C'est là qu'ils dorment, souvent à même le sol, sans tente ni couverture, tout près de l'entrée de la gare principale de la ville. Il faut monter des escaliers, passer un premier palier aux dalles défoncées et arriver sur une grande plate-forme qui jouxte le quai A, où défilent les TGV.
Tous viennent d'Afrique, beaucoup disent être mineurs, en quête d'un avenir meilleur.
"La souffrance qu'on vit là, c'est pas humain", lâche Ouattara, du Cameroun; "La nuit, tu n'arrives pas à dormir car il fait trop froid, ça donne des fissures sur mon coeur", confie Ismaël, de Guinée-Conakry; "Je ne me sens pas bien dans mon corps, on ne se lave pas.

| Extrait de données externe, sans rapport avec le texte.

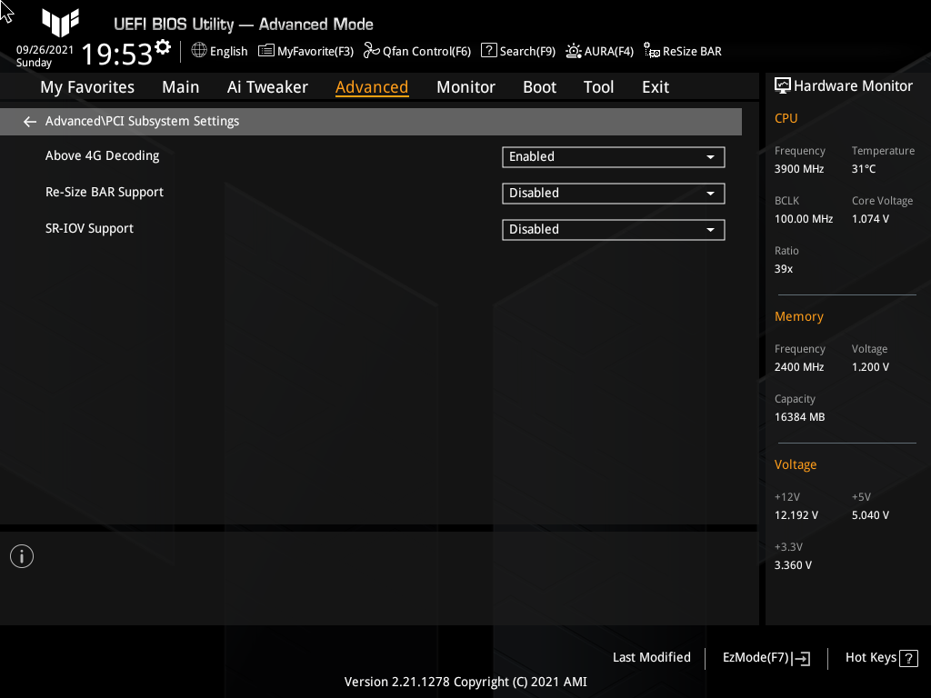Viewport: 931px width, 698px height.
Task: Switch to the Ai Tweaker tab
Action: (x=267, y=86)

Certains font leurs besoins ici sur ce petit bout d'herbe et on dort juste à côté", montre Wilfried, de Côte d'Ivoire.
A 06H00 chaque matin, ils plient leurs affaires et les accrochent à des grilles pour faire place nette aux travailleurs des tristes immeubles alentour, voués à la démolition.

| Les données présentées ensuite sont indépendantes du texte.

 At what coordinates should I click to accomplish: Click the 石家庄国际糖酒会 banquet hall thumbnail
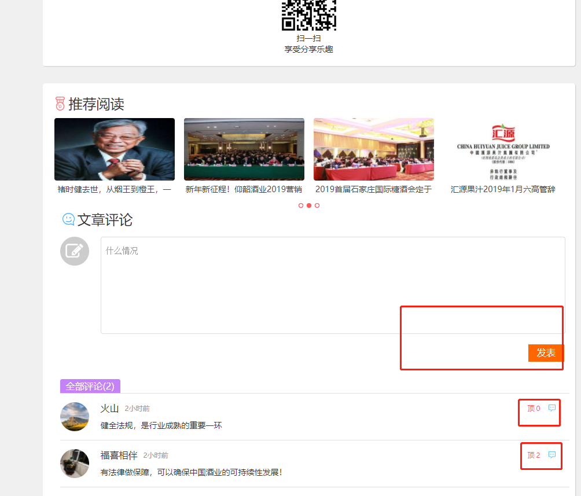tap(374, 149)
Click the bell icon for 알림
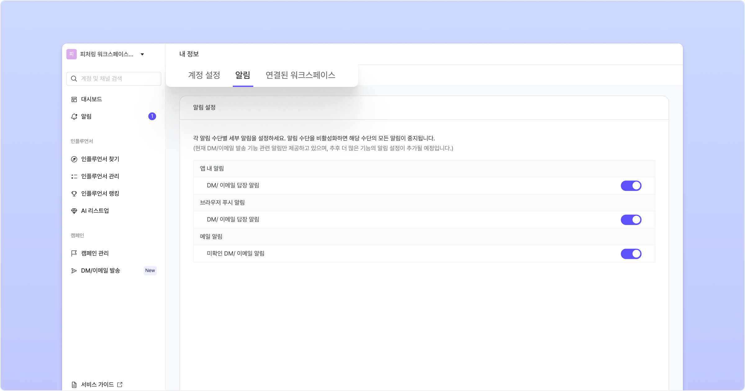Image resolution: width=745 pixels, height=391 pixels. pos(74,117)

Eux restent à ne rien faire dans l'attente de leur rendez-vous à la Méomie, le service de la métropole de Lyon - qui a repris les compétences du département du Rhône sur son territoire - censé leur assurer un accueil d'urgence de cinq jours à leur arrivée, le temps de confirmer leur âge. Avant d'être pris en charge si leur minorité est confirmée.
Et dans la rue, l'attente peut être longue. "Ce travail prend en ce moment quatre à six semaines, au lieu de trois à cinq jours, en raison du nombre élevé de cas à traiter", a reconnu lundi le président de la collectivité, David Kimelfeld (LREM), qui va mandater une association à partir de janvier.

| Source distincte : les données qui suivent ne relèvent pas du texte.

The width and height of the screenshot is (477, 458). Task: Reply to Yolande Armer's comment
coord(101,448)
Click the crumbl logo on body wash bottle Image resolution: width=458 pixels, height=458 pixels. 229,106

En 2016, quelque 13.000 "mineurs non accompagnés", comme l'administration les désigne désormais, se sont présentés en France. Cette année, ils seraient presque deux fois plus nombreux. A Lyon, on relève une hausse de 30%.
Prouver leur âge
Scandalisées de voir ces jeunes "dehors, au milieu des rats", les associations tentent de parer à l'urgence. Réseau éducation sans frontières, Ligue des droits de l'Homme et Médecins du Monde ont ouvert une permanence hebdomadaire sur les pentes du quartier de la Croix-Rousse.
A la nuit tombante, le bar de l'hôtel mitoyen s'allume, laissant ces migrants dans un face-à-face déroutant avec les clients attablés. Certains regrettent d'avoir traversé tant d'épreuves, notamment la Libye où beaucoup affirment avoir été emprisonnés et torturés, pour en arriver là.
Aujourd'hui, comme des robots, ils répètent leurs parcours et quand on leur demande leur âge, ils répondent par une date de naissance, comme pour être plus crédibles.
"On ne traite pas ces jeunes comme potentiellement mineurs mais comme potentiellement fraudeurs", dénonce Hélène Bertrand de RESF. Leurs documents d'identité sont remis en cause. Les actes de naissance proviennent souvent de petits villages, dans des formats non recevables. Les militants dénoncent un harcèlement dans ces investigations là où, selon eux, le doute devrait profiter aux jeunes.
A la métropole, on assure que la justice n'a plus recours aux tests osseux - pratique décriée - et qu'en l'absence de papiers, des entretiens permettent de déterminer la "cohérence de l'histoire de vie" de chacun. Au final, elle estime que 40% des jeunes qui se présentent mentent sur leur âge et que seulement 15% sont éligibles au statut de réfugié.
Pour soulager les départements, le gouvernement a annoncé que l'État allait prendre la main sur cette phase d'accueil d'urgence et d'évaluation de l'âge. Quand? Comment? Les associations craignent qu'ainsi, ces adolescents "sortent du dispositif de la protection de l'enfance pour basculer dans le régime du droit des étrangers".
Sur la "plate-forme des Africains", la police est venue plusieurs fois leur demander de partir. Mais pour aller où?